Power Systems and AI Accelerators
In addition to mainframes, IBM’s Power family of servers reflects another vector of AI infrastructure innovation. The recent introduction of Power11 systems represents the first major upgrade in several years and features improved performance, energy efficiency and built-in support for IBM’s Spyre AI accelerator, a dedicated chip designed to expedite AI inference workloads.
These systems are not primarily intended to compete with GPU-dominant training platforms but to simplify AI deployment for inference tasks that integrate with business workflows. IBM’s positioning suggests a strategic focus on enterprise-centric AI acceleration rather than competing directly in the high-performance training space dominated by specialised GPU clusters.
Data Infrastructure, Streaming and Orchestration
In late 2025, IBM announced its intention to acquire Confluent, a leading data streaming platform provider, in an approximately US$11 billion deal.

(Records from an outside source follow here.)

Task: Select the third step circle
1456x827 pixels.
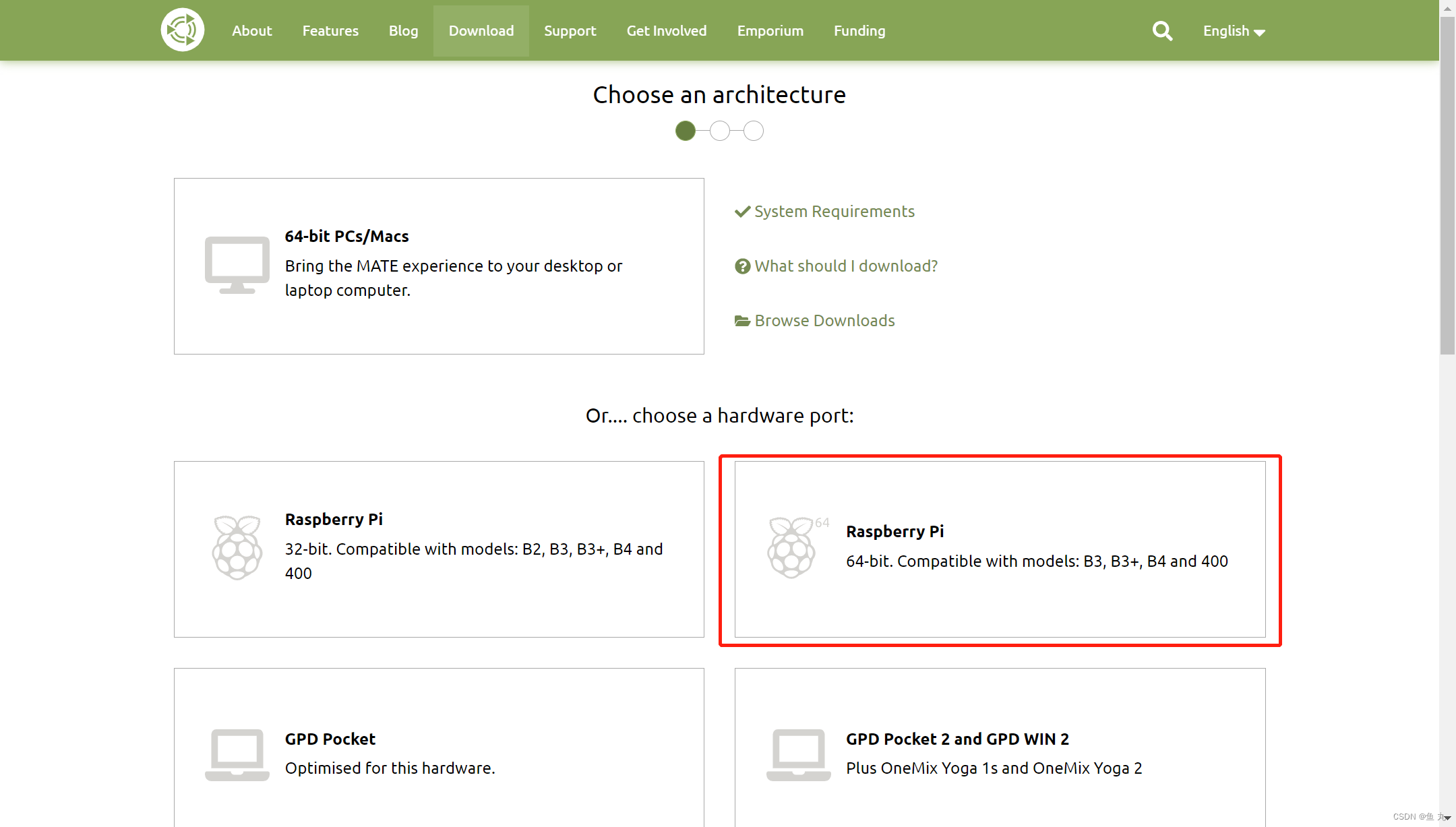Action: 754,131
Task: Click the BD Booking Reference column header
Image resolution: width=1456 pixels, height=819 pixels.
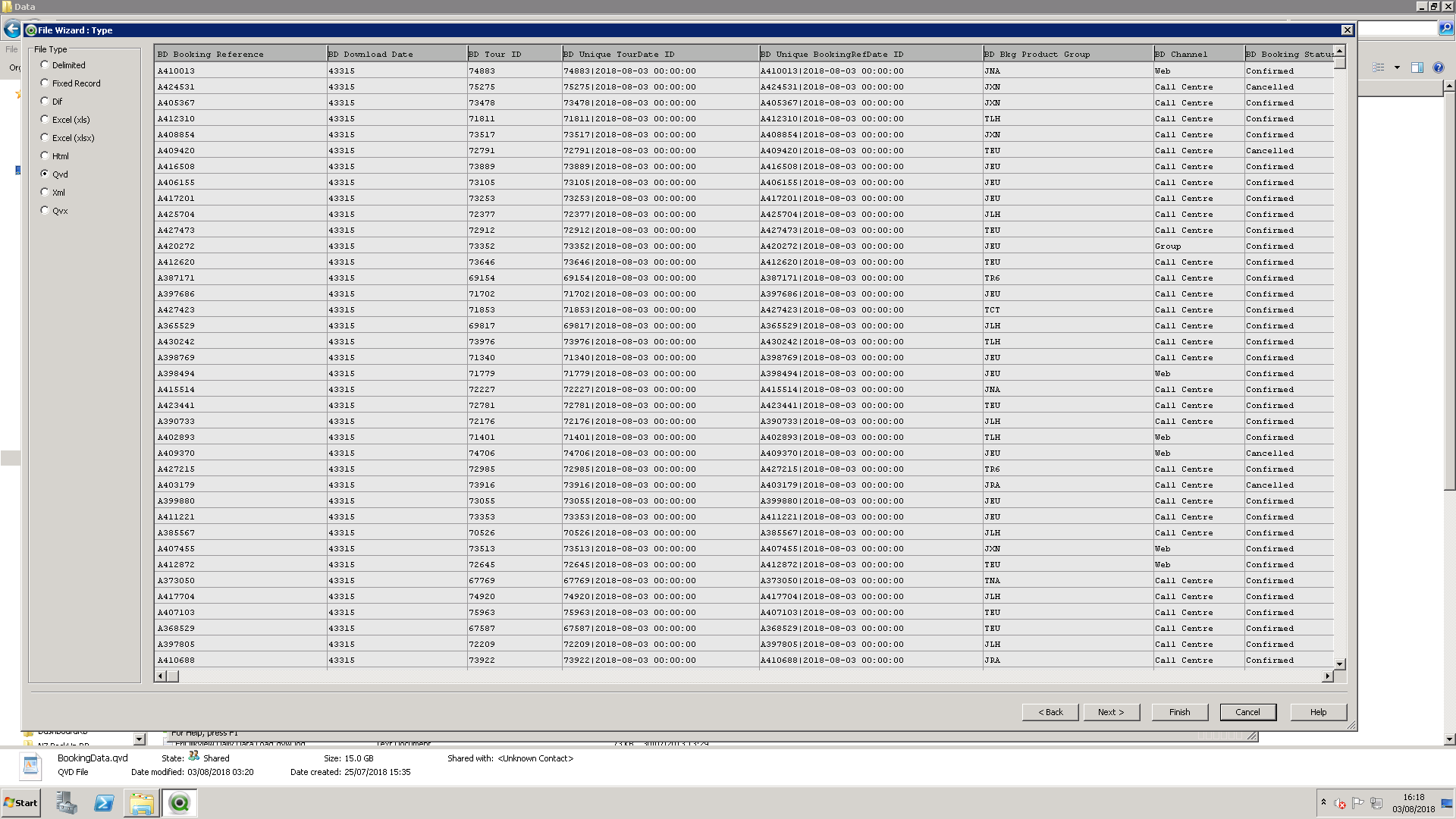Action: point(240,54)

Confluent’s real-time data infrastructure emphasises the reliable flow of data across cloud and edge environments, a capability that is increasingly pivotal for operationalising AI services in distributed systems. IBM’s acquisition strategy reflects a recognition that AI infrastructure is not solely about computation but also about data movement, integration and orchestration, all of which are essential for real-time AI pipelines.
These moves, taken together with earlier acquisitions such as HashiCorp (for infrastructure automation) and the strengthening of the Red Hat portfolio, position IBM’s AI infrastructure strategy at the intersection of cloud orchestration, data governance and AI lifecycle management.
Distinctive Features of IBM’s AI Infrastructure Model
IBM’s evolution in AI infrastructure provision exhibits several salient features relevant to academic and practitioner communities alike.
Unlike hyper-scale cloud providers that compete primarily on raw compute capacity and elasticity, IBM’s infrastructure strategy emphasises integrative platforms that unite data management, governance frameworks and enterprise security with AI workflows. The watsonx platform is emblematic of this orientation.
The emphasis on hybrid cloud reflects a grounded understanding of enterprise computing realities: organisations rarely migrate wholesale to a single public cloud. IBM’s infrastructure vision, therefore, foregrounds interoperability, containerisation and cross-environment orchestration, which are crucial for large, regulated institutions seeking to operationalise AI responsibly.
Conclusion
IBM’s involvement with artificial intelligence infrastructure spans from early computing milestones through to contemporary hybrid AI platforms. Its trajectory reveals an organisation that has continually adapted to the changing contours of technology, integrating AI at the core of enterprise computing rather than treating it as an add-on. This integration has taken varied forms: pioneering natural language AI via Watson, embedding inference accelerators in mainframes and advancing hybrid cloud AI platforms like watsonx that encompass data storage, model training, governance and lifecycle management.
Looking forward, IBM will contend with challenges common to the AI infrastructure domain, including tight competition from hyper-scale cloud providers, the rapid evolution of specialised AI accelerators and the economic pressures of sustaining R&D at scale. Nevertheless, its unique combination of enterprise systems, integrated software platforms and hybrid cloud capabilities positions it to play a continuing role in how global organisations deploy and govern AI at scale.